In June 2017, the High Court ruled that CIFF, which was jointly founded by Sir Christopher Hohn and his then wife Jamie Cooper, must give another charity £280m following a high-profile divorce settlement between the two founders.
Hohn and Cooper were both trustees of the charity, creating conflicts in its administration. A settlement agreed as part of the divorce said that Cooper would resign from the charity, and that CIFF must give £280m to charity Big Win Philanthropy, which is run by Cooper.
CIFF had agreed to make the grant to BWP provided that approval was obtained from either the Charity Commission or the courts. The Commission recommended that the decision should be made by the courts.
The members consist of Hohn, Cooper, and a third party - another of the charity's trustees - Dr Marko Lehtimaki. As a result of being the only party with no conflict of interest, Lehtimaki became part of the court proceedings and the only voting member of CIFF.

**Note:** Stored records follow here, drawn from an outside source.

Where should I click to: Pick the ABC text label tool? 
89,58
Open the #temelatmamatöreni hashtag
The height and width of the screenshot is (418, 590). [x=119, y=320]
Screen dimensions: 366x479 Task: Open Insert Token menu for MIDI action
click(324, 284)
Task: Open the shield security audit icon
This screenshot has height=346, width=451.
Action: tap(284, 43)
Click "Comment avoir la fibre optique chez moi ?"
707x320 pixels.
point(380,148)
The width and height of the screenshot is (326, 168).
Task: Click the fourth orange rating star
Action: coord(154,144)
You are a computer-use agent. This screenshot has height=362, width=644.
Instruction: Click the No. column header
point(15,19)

A judgment made on 6 June allowed the grant to go ahead, and ordered Lehtimaki should approve the grant, however he brought the case to the Court of Appeal, and last week’s decision could stop this grant from being made.

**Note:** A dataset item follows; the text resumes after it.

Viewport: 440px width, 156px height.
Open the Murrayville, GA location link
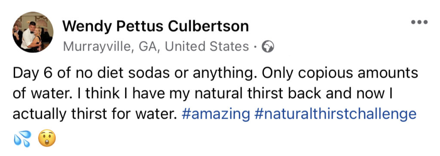(x=110, y=46)
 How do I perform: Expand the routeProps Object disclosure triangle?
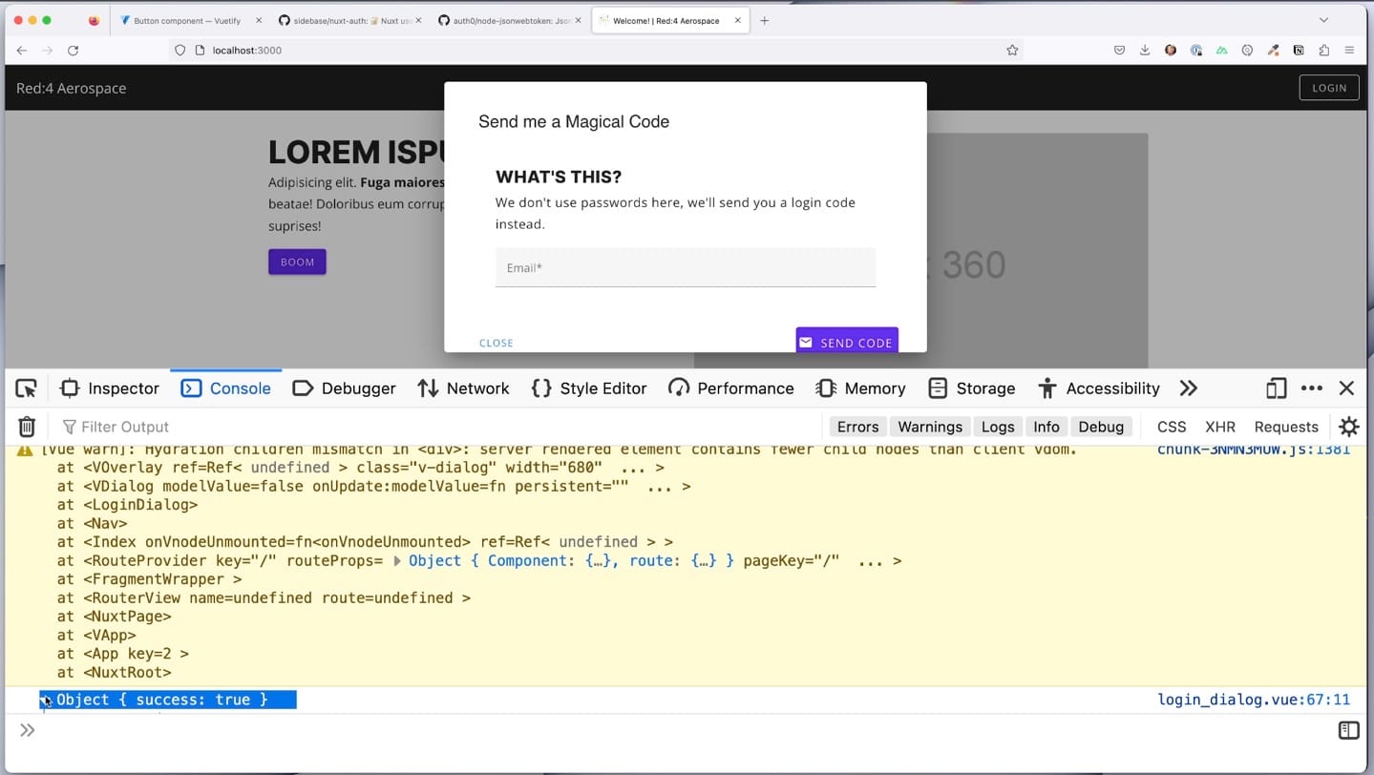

The Court of Appeal judgment was won by Lehtimaki, with the court allowing the appeal. They have struck down the order that Lehtimaki must approve the payment, with it now up to Lehtimaki to decide whether to do so.
The Court of Appeal judgment could be appealed again, up to the Supreme Court.
Implications on charities with members
Chris Willis Pickup, a partner at Taylor Vinters, said that the decision could have implications on charity law, and on how charities with members operate.
He said that the key legal issue is whether members of charitable companies owe fiduciaries duties, and therefore must act in the best interest for the charities. Trustees and members of CIOs do, but this case raises a question of whether members of charitable companies do. Willis Pickup said that the High Court judgment said they did, and the Court of Appeal has agreed with that.
But the ruling said that it “does not necessarily follow that members of charities such as the National Trust also have fiduciary obligations”.
'Charity lawyers need to update textbooks'
Willis Pickup said: “This is an important judgment for charity law, and to an extent for charities too. Although the Court of Appeal has allowed the appeal, it agreed with the High Court that this charitable company’s members have duties to act in the best interests of their charity.
“This is a major step for charity law, and matches the law for members of Charitable Incorporated Organisations. Although charity lawyers will need to update their textbooks, the judgment isn’t as dramatic for charities as some feared.
“The Court of Appeal sidestepped the question of whether this would apply to large membership charities such as the National Trust. Many charities already have codes of conduct for members that ask for good behaviour, but this judgment could give charities an extra lever for difficult discussions with charities. We’ll wait to see if there’s a further appeal to the Supreme Court.”
A spokeswoman for CIFF said that the charity had no comment at this time, and would await the eventual judgment.